CHRIS RIEMENSCHNEIDER

Talking the Dog

The Twin Cities blues community lost one of its characters with the Oct. 16 cancer death of Tim "Dr. Dog" Bradach. A dapper charmer from the hippie heyday, he ran two record labels (Cold Wind and Narnian) that released albums by Big George Jackson, Doug Maynard, Lamont Cranston Band, Lazy Bill Lucas, the Liquor Pigs and Lynwood Slim, among others. Bradach was even better known in canine circles, earning his "Dr. Dog" moniker by judging dog shows all over the world while breeding giant schnauzers and marketing his own line of dog shampoos. In a picaresque career, he owned a Wisconsin blues bar for a while and played Louisiana-style rubboard with the original Liquor Pigs, and with Wain McFarlane, Spider John Koerner and several jug bands. Bradach was always great barroom company so it's apropos that his memorial gathering will be at Palmer's Bar on Minneapolis' West Bank. The stories, and there should be some doozies, start at 3 p.m. Saturday.

TOM SUROWICZ

Where the women aren't?

Female composers remain almost entirely unrepresented in the concert programs of major U.S. orchestras, including the Minnesota Orchestra. That is among findings of a new study by a writer attached to the Baltimore Symphony Orchestra. Ricky O'Bannon pooled the 2014-15 classical concert seasons of 21 orchestras and looked at ages and gender of composers, whether composers were living or dead, and the countries of origin of composers being played.

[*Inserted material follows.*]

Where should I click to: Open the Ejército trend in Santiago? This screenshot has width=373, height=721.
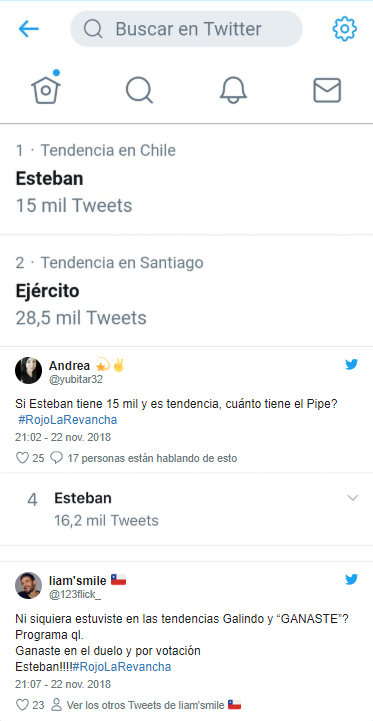(x=186, y=291)
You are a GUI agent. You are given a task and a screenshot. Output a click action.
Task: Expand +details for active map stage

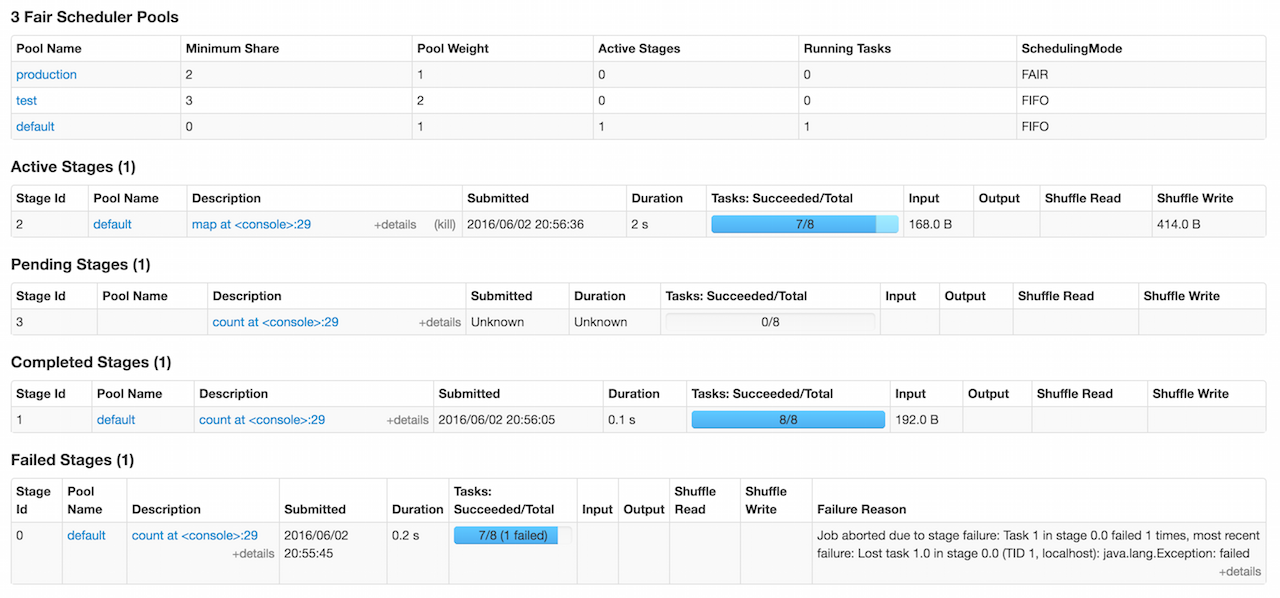tap(395, 225)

Female composers represent 1.8 percent of the works performed. When looking at works by living composers, those by women increases to 14.8 percent. In the current season, the Minnesota Orchestra will perform one work by a female composer (Polina Nazaykinskaya's "Winter Bells") Nov. 13-15, and pieces by two female composers (Kati Agocs' "Perpetual Summer" and Loren Loiacono's "Stalks, Hounds") as part of the Future Classics program on Jan. 16.

Claude Peck

Dylan or Garth?

Let's be honest: There's probably not much overlap between Bob Dylan and Garth Brooks fans. Except maybe Garth himself, who recorded Dylan's "Make You Feel My Love" (even before Adele did). When told the final evening of Dylan's three-night stand at the Orpheum next week coincides with the opening of Brooks' 11-show run at Target Center, Garth told I.W.: "That's not tough for me at all. I'd miss Garth Brooks' first night."

Jon Bream

Wind-powered beer

Got a spare $500,000? You could be the owner of a wind-powered farmhouse brewery. Specifically, Dave's BrewFarm less than an hour out of the Twin Cities in Wilson, Wis. Founder Dave Anderson and his wife, Pam Dixon, are selling the pastoral brewery and 35-acre plot where Dixon ran a community-supported agriculture farm. The couple wrote on its website that the decision is not out of "financial necessity, marital discord or physical health issues" and that Anderson plans to stay in the brewing game. The popular mini-road-trip destination for local beer fans will remain open in the interim.